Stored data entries
------------------------------------------------------------------------
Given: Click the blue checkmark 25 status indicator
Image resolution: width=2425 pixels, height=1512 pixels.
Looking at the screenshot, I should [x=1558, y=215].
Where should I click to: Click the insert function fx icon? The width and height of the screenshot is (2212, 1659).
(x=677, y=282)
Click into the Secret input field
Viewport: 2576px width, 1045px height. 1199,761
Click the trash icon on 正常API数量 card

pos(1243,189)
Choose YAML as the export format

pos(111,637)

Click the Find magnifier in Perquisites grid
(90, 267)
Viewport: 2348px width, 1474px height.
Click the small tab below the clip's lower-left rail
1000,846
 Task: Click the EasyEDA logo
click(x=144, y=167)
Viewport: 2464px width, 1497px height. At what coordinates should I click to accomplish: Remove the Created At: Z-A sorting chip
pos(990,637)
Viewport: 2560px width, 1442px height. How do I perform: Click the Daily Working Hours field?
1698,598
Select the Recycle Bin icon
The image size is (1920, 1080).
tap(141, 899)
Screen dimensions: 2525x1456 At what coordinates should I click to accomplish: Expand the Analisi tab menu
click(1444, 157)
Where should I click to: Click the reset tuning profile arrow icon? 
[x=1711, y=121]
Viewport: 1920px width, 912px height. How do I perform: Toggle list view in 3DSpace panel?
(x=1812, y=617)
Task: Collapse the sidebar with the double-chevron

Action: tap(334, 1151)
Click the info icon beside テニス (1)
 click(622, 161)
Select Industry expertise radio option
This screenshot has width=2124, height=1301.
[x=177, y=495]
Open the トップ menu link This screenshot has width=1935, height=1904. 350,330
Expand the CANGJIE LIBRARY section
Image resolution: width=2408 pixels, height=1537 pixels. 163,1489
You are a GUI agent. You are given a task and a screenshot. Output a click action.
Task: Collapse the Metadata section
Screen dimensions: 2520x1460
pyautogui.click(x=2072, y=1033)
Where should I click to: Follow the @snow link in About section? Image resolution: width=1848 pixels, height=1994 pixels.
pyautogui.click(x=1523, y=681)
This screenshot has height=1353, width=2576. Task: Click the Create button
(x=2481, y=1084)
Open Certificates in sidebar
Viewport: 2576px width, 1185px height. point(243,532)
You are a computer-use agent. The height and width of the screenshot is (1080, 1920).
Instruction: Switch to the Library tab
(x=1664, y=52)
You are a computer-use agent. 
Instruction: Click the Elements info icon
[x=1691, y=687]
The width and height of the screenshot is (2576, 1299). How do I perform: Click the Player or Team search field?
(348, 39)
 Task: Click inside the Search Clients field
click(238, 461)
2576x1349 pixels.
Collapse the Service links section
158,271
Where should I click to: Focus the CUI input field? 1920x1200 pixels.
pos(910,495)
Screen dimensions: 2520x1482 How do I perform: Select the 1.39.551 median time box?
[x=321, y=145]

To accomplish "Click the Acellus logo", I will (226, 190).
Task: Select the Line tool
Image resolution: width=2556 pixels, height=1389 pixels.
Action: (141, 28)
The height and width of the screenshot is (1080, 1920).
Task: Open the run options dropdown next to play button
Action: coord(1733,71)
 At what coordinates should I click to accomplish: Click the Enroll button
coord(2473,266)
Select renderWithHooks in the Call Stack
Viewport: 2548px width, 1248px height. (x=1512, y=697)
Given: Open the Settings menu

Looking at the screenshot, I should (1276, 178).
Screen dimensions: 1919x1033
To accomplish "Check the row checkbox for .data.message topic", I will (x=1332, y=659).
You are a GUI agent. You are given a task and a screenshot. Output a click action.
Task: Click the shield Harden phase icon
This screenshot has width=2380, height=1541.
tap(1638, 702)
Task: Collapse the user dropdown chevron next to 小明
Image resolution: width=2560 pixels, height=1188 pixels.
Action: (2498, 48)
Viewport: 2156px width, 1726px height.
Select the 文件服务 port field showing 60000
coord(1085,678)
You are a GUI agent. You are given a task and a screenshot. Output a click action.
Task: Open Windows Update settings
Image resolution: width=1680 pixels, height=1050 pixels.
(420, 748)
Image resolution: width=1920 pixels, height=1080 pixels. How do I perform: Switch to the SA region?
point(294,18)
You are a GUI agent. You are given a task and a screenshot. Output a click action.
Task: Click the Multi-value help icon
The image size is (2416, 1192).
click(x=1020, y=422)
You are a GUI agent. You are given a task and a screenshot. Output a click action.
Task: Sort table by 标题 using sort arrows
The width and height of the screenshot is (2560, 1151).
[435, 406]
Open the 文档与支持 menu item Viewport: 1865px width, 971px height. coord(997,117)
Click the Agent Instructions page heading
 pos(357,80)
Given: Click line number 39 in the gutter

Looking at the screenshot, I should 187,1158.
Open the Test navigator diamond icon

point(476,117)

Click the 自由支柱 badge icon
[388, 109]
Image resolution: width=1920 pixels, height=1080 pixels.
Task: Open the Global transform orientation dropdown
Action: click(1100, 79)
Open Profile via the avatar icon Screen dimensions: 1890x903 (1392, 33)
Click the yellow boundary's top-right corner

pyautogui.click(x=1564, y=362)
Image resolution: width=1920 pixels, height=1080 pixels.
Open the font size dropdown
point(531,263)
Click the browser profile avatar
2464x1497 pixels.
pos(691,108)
------------------------------------------------------------------------
Work order => Each entry needs to be copied out exactly as written.

Reply to the exercise =>
Given: Click the blue checkmark 25 status indicator
Image resolution: width=2425 pixels, height=1512 pixels.
Looking at the screenshot, I should [x=1558, y=215].
Where should I click to: Click the insert function fx icon? The width and height of the screenshot is (2212, 1659).
(x=677, y=282)
Click into the Secret input field
Viewport: 2576px width, 1045px height. 1199,761
Click the trash icon on 正常API数量 card

pos(1243,189)
Choose YAML as the export format

pos(111,637)

Click the Find magnifier in Perquisites grid
(90, 267)
Viewport: 2348px width, 1474px height.
Click the small tab below the clip's lower-left rail
1000,846
 Task: Click the EasyEDA logo
click(x=144, y=167)
Viewport: 2464px width, 1497px height. At what coordinates should I click to accomplish: Remove the Created At: Z-A sorting chip
pos(990,637)
Viewport: 2560px width, 1442px height. How do I perform: Click the Daily Working Hours field?
1698,598
Select the Recycle Bin icon
The image size is (1920, 1080).
tap(141, 899)
Screen dimensions: 2525x1456 At what coordinates should I click to accomplish: Expand the Analisi tab menu
click(1444, 157)
Where should I click to: Click the reset tuning profile arrow icon? 
[x=1711, y=121]
Viewport: 1920px width, 912px height. How do I perform: Toggle list view in 3DSpace panel?
(x=1812, y=617)
Task: Collapse the sidebar with the double-chevron

Action: tap(334, 1151)
Click the info icon beside テニス (1)
 click(622, 161)
Select Industry expertise radio option
This screenshot has width=2124, height=1301.
[x=177, y=495]
Open the トップ menu link This screenshot has width=1935, height=1904. 350,330
Expand the CANGJIE LIBRARY section
Image resolution: width=2408 pixels, height=1537 pixels. 163,1489
You are a GUI agent. You are given a task and a screenshot. Output a click action.
Task: Collapse the Metadata section
Screen dimensions: 2520x1460
pyautogui.click(x=2072, y=1033)
Where should I click to: Follow the @snow link in About section? Image resolution: width=1848 pixels, height=1994 pixels.
pyautogui.click(x=1523, y=681)
This screenshot has height=1353, width=2576. Task: Click the Create button
(x=2481, y=1084)
Open Certificates in sidebar
Viewport: 2576px width, 1185px height. point(243,532)
You are a computer-use agent. The height and width of the screenshot is (1080, 1920).
Instruction: Switch to the Library tab
(x=1664, y=52)
You are a computer-use agent. 
Instruction: Click the Elements info icon
[x=1691, y=687]
The width and height of the screenshot is (2576, 1299). How do I perform: Click the Player or Team search field?
(348, 39)
 Task: Click inside the Search Clients field
click(238, 461)
2576x1349 pixels.
Collapse the Service links section
158,271
Where should I click to: Focus the CUI input field? 1920x1200 pixels.
pos(910,495)
Screen dimensions: 2520x1482 How do I perform: Select the 1.39.551 median time box?
[x=321, y=145]

To accomplish "Click the Acellus logo", I will (226, 190).
Task: Select the Line tool
Image resolution: width=2556 pixels, height=1389 pixels.
Action: (141, 28)
The height and width of the screenshot is (1080, 1920).
Task: Open the run options dropdown next to play button
Action: coord(1733,71)
 At what coordinates should I click to accomplish: Click the Enroll button
coord(2473,266)
Select renderWithHooks in the Call Stack
Viewport: 2548px width, 1248px height. (x=1512, y=697)
Given: Open the Settings menu

Looking at the screenshot, I should (1276, 178).
Screen dimensions: 1919x1033
To accomplish "Check the row checkbox for .data.message topic", I will (x=1332, y=659).
You are a GUI agent. You are given a task and a screenshot. Output a click action.
Task: Click the shield Harden phase icon
This screenshot has width=2380, height=1541.
tap(1638, 702)
Task: Collapse the user dropdown chevron next to 小明
Image resolution: width=2560 pixels, height=1188 pixels.
Action: (2498, 48)
Viewport: 2156px width, 1726px height.
Select the 文件服务 port field showing 60000
coord(1085,678)
You are a GUI agent. You are given a task and a screenshot. Output a click action.
Task: Open Windows Update settings
Image resolution: width=1680 pixels, height=1050 pixels.
(420, 748)
Image resolution: width=1920 pixels, height=1080 pixels. How do I perform: Switch to the SA region?
point(294,18)
You are a GUI agent. You are given a task and a screenshot. Output a click action.
Task: Click the Multi-value help icon
The image size is (2416, 1192).
click(x=1020, y=422)
You are a GUI agent. You are given a task and a screenshot. Output a click action.
Task: Sort table by 标题 using sort arrows
The width and height of the screenshot is (2560, 1151).
[435, 406]
Open the 文档与支持 menu item Viewport: 1865px width, 971px height. coord(997,117)
Click the Agent Instructions page heading
 pos(357,80)
Given: Click line number 39 in the gutter

Looking at the screenshot, I should 187,1158.
Open the Test navigator diamond icon

point(476,117)

Click the 自由支柱 badge icon
[388, 109]
Image resolution: width=1920 pixels, height=1080 pixels.
Task: Open the Global transform orientation dropdown
Action: click(1100, 79)
Open Profile via the avatar icon Screen dimensions: 1890x903 (1392, 33)
Click the yellow boundary's top-right corner

pyautogui.click(x=1564, y=362)
Image resolution: width=1920 pixels, height=1080 pixels.
Open the font size dropdown
point(531,263)
Click the browser profile avatar
2464x1497 pixels.
pos(691,108)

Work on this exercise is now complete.